* **WHAT TO PRODUCE**
Copy every record word for word. Pictures are not part of the copy.

######

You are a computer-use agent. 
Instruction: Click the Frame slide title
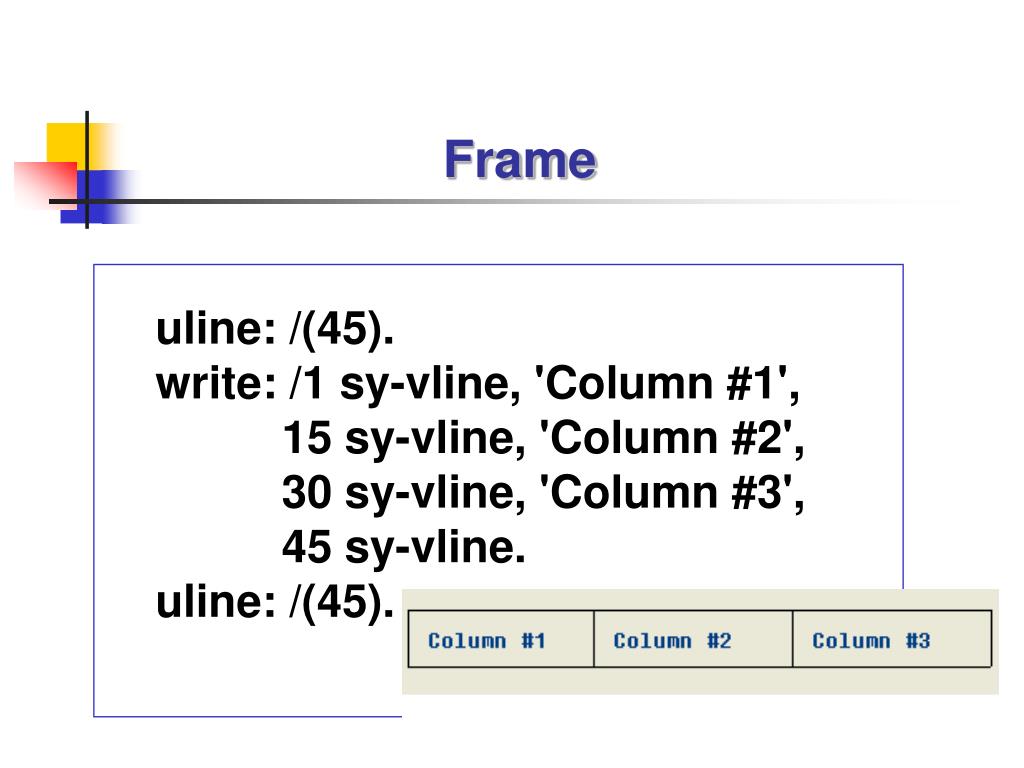(520, 159)
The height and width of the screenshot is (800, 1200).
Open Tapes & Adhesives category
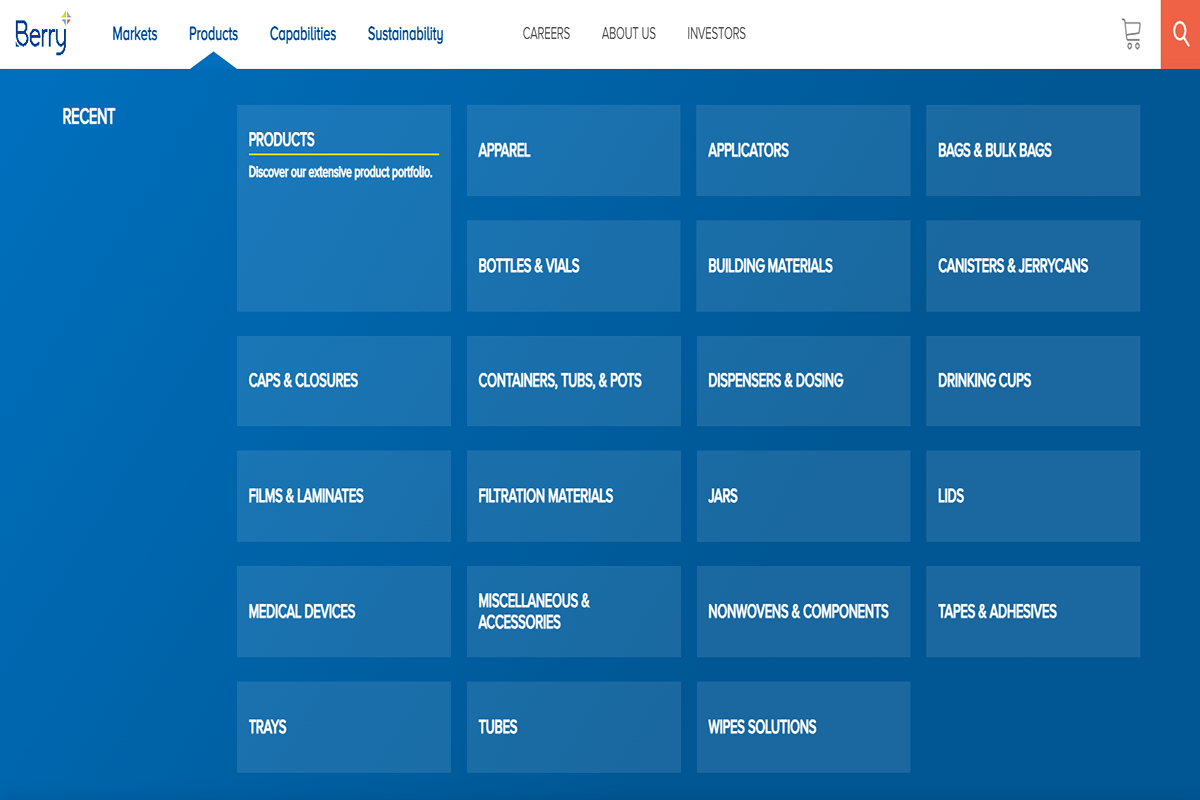coord(1032,611)
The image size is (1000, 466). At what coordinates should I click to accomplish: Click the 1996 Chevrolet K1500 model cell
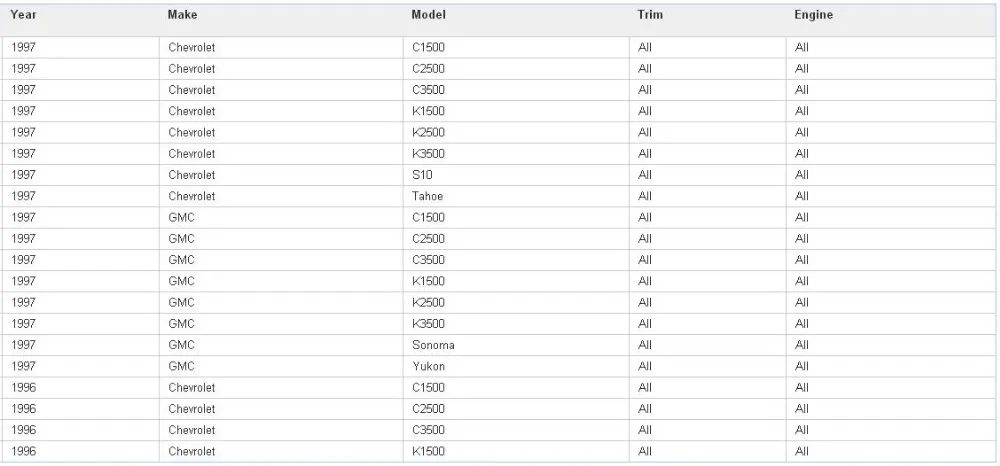428,451
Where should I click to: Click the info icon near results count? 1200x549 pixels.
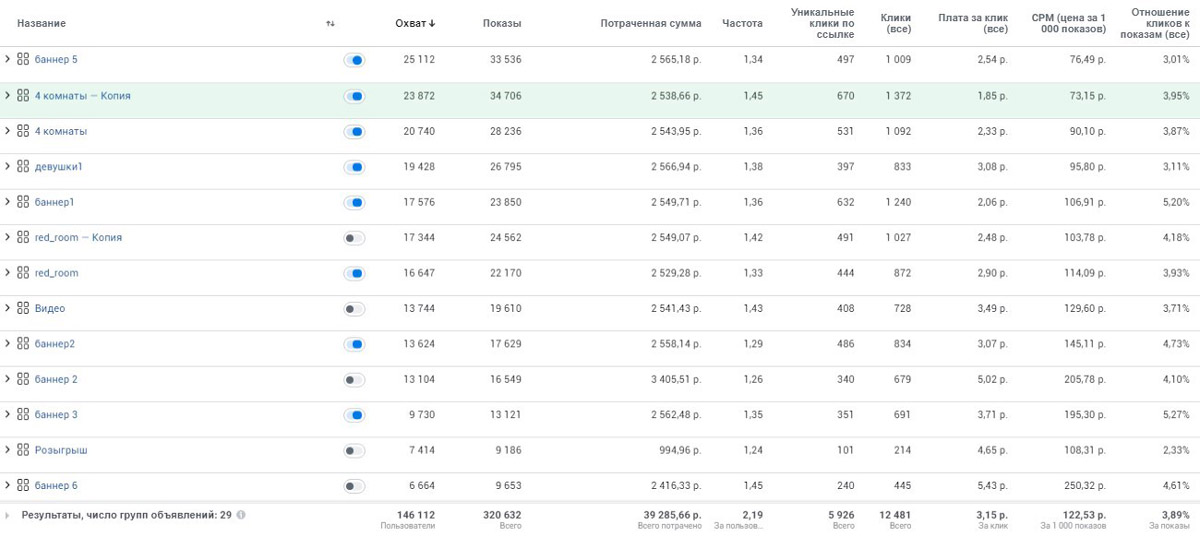(241, 515)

######

* **YOUR RESPONSE**
You are a computer-use agent. 
Instruction: Click the Frame slide title
(520, 159)
The height and width of the screenshot is (800, 1200).
Open Tapes & Adhesives category
coord(1032,611)
The image size is (1000, 466). At what coordinates should I click to accomplish: Click the 1996 Chevrolet K1500 model cell
428,451
Where should I click to: Click the info icon near results count? 1200x549 pixels.
(241, 515)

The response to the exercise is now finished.